All lines from the one containing "Given: Toggle fullscreen icon in zoom row" through the final line of the records below should be reproduced exactly, with the pictures left out.

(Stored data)
►

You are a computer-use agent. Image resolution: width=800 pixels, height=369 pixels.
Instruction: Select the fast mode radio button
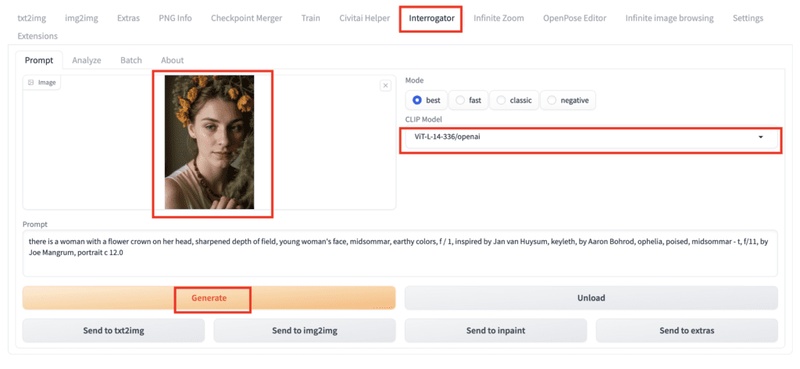[460, 101]
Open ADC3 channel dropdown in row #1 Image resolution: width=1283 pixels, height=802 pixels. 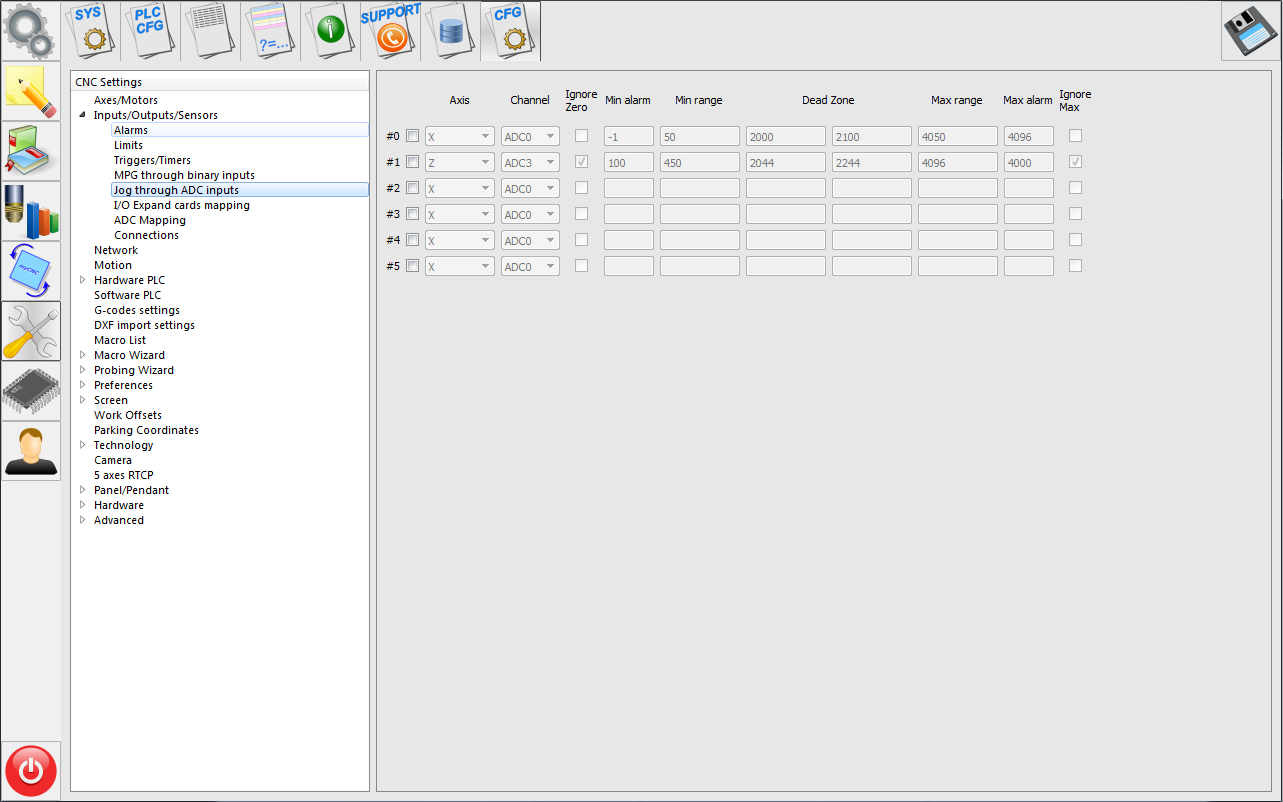(530, 162)
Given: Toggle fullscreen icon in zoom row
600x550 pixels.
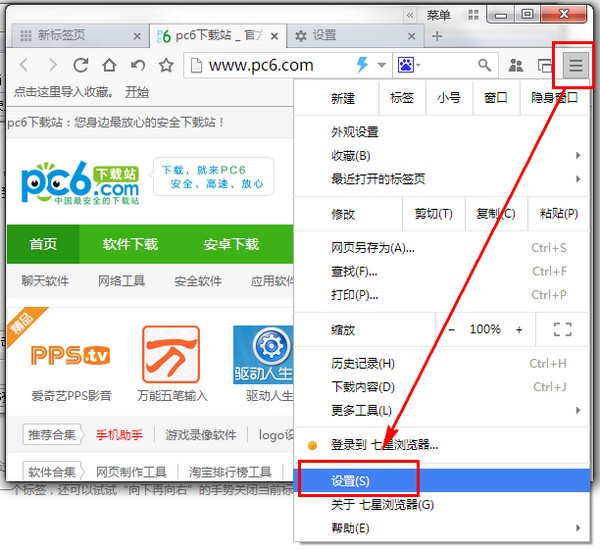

◄

:: WORKED SOLUTION ::
Given: Toggle fullscreen icon in zoom row
600x550 pixels.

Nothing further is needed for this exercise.